Glenn named his spacecraft Friendship 7, honoring his fellow astronauts. He would make three orbits of the earth. His launch was scheduled and scrubbed no fewer than 10 times in four months.
Glenn did not hear him; Carpenter was not on his radio link. Instead, he felt a jolt as the rocket left the launch pad.
"Roger, liftoff, and the clock is running. We're under way."
The Atlas did not fail. Five minutes later, he was in orbit.
The nation hung on every moment of his flight -- one man, alone in the void, in a capsule so small (6 feet in diameter at the base) that he could not stretch out his arms. He reported that weightlessness was pleasant. He marveled at the "fireflies" -- later determined to be flecks of frost -- that drifted away from Friendship 7 when he rapped on the hull of the spacecraft.
Glenn was having a wonderful time. But then, trouble. As he began his second orbit, Mission Control received a signal suggesting that the heat shield, designed to prevent the capsule from burning up during reentry, had come loose. Worried controllers feared they might lose Glenn. They ordered him not to jettison the capsule's retro rockets, strapped on over the heat shield, after he fired them to descend from orbit.
The outside of the capsule heated to 3,000 degrees as the atmosphere slowed it. Glenn watched as chunks of debris flew past the window and wondered whether it was the retro pack breaking up, or the heat shield.
It held. He splashed down safely in the Atlantic Ocean. America had probably seen nothing so daring since the transatlantic flight of Charles Lindbergh.
Crowds mobbed him at a ticker-tape parade in New York. Kennedy, who saw Glenn's star power, welcomed him at the White House. Glenn returned to work at NASA and waited dutifully for another flight assignment, but the Kennedy administration had quietly let his bosses know he was too much of a national icon to risk in space again.
The Americans would gradually overtake the Soviets in space. Neil Armstrong walked on the moon in 1969. But we no longer live in the space age. And Glenn's mantle as hero has only taken him so far; a run for president in 1984 left him in debt for years.
John Glenn is 90 now, dividing his time between Washington and Ohio after a long career in the U.S. Senate. He and his wife Annie have been married for 69 years, slowed only by the inevitable maladies of age.
He did, after years of lobbying, get to fly on a space shuttle mission in 1998. He was 77 by then, arguing that some effects of weightlessness -- bone and muscle loss -- are similar to the effects of aging. While he was in orbit he said he was having such a good time that he might like another flight after that, but Annie, visibly angry, put a quick stop to that.

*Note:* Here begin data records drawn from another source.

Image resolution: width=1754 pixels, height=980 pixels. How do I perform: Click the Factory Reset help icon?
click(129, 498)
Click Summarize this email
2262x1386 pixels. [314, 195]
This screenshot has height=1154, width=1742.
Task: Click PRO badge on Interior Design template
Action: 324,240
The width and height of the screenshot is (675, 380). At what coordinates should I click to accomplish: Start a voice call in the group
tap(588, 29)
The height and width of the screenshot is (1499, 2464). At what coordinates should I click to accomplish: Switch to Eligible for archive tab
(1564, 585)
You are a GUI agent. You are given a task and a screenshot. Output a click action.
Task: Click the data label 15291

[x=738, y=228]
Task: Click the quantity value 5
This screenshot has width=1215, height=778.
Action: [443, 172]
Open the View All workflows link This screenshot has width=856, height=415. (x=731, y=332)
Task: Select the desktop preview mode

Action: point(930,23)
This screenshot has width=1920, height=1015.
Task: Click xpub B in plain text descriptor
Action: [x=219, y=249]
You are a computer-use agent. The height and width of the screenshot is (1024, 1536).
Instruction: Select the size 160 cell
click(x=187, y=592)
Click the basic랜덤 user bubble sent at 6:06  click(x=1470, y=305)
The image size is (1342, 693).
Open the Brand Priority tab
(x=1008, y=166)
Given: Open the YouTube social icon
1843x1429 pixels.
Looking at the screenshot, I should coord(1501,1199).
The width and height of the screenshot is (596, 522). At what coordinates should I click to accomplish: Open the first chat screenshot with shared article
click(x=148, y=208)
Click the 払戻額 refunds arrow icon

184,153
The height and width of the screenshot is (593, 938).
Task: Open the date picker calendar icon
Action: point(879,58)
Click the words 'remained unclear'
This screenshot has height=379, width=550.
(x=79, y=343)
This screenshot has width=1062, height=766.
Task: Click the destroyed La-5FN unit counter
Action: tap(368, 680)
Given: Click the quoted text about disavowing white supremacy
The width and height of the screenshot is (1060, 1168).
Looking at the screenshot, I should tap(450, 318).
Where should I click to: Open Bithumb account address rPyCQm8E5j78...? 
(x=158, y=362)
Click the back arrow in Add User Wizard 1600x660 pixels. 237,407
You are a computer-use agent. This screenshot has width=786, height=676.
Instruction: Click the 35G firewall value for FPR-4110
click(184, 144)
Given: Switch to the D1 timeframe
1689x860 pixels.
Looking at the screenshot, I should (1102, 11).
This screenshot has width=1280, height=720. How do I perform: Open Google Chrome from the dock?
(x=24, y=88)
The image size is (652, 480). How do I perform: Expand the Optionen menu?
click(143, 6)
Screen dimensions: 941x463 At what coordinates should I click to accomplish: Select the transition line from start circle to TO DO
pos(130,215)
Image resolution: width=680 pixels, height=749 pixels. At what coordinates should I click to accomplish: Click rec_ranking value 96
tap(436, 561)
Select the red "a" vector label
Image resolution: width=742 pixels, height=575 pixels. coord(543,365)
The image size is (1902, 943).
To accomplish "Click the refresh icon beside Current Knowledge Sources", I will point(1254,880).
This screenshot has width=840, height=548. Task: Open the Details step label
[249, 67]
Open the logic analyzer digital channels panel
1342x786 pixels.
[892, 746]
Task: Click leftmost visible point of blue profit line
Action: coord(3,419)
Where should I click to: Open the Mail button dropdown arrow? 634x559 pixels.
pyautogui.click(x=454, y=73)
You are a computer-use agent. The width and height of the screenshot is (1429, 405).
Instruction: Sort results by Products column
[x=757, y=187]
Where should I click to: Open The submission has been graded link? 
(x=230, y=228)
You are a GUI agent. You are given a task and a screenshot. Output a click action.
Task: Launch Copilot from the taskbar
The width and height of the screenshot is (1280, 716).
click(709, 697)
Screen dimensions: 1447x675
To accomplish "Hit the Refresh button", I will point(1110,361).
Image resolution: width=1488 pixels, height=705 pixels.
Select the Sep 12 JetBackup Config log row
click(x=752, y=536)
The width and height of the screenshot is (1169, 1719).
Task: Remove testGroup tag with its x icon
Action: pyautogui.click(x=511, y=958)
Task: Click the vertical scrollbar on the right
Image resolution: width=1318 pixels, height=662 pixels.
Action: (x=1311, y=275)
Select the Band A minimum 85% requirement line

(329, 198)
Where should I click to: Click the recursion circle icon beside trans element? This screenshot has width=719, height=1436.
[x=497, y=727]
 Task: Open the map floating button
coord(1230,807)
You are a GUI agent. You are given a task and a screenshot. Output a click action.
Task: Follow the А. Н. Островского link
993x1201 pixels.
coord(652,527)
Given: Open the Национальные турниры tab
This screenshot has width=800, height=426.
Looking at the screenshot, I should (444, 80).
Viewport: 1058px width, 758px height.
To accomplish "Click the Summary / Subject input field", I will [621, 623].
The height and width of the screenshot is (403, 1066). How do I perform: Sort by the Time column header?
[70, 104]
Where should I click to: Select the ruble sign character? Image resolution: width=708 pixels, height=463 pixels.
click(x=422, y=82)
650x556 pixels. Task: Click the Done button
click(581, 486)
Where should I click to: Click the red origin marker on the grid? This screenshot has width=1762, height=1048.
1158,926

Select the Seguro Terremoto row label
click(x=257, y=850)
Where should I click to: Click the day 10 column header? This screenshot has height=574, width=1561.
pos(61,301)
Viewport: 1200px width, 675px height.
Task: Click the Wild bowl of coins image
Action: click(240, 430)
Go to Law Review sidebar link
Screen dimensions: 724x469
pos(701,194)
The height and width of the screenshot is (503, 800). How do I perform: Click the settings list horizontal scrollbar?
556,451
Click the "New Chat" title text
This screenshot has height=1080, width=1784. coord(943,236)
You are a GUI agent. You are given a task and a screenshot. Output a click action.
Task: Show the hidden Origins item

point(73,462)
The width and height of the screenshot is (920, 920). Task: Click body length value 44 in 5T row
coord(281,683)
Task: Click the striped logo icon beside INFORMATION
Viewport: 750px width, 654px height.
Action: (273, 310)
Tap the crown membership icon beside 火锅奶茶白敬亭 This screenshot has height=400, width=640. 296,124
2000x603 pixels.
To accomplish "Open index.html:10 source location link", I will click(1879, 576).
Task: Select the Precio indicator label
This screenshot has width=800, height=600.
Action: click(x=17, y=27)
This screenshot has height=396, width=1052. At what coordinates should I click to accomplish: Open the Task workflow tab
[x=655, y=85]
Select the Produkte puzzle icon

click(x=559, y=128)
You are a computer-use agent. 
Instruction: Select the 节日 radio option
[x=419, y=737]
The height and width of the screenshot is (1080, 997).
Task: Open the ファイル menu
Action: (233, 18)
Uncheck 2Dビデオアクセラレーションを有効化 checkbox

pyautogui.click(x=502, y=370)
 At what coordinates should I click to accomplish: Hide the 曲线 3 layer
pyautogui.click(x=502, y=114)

Glenn and Scott Carpenter, the two surviving members of the original Mercury 7 group, have been celebrated this weekend at events near Cape Canaveral, in Washington, and in Glenn's native Ohio. They have repeatedly said they hope the nation's space effort is only in a lull.
"John, thank you for your heroic effort," said Carpenter in Florida. "But we stand here waiting to be outdone."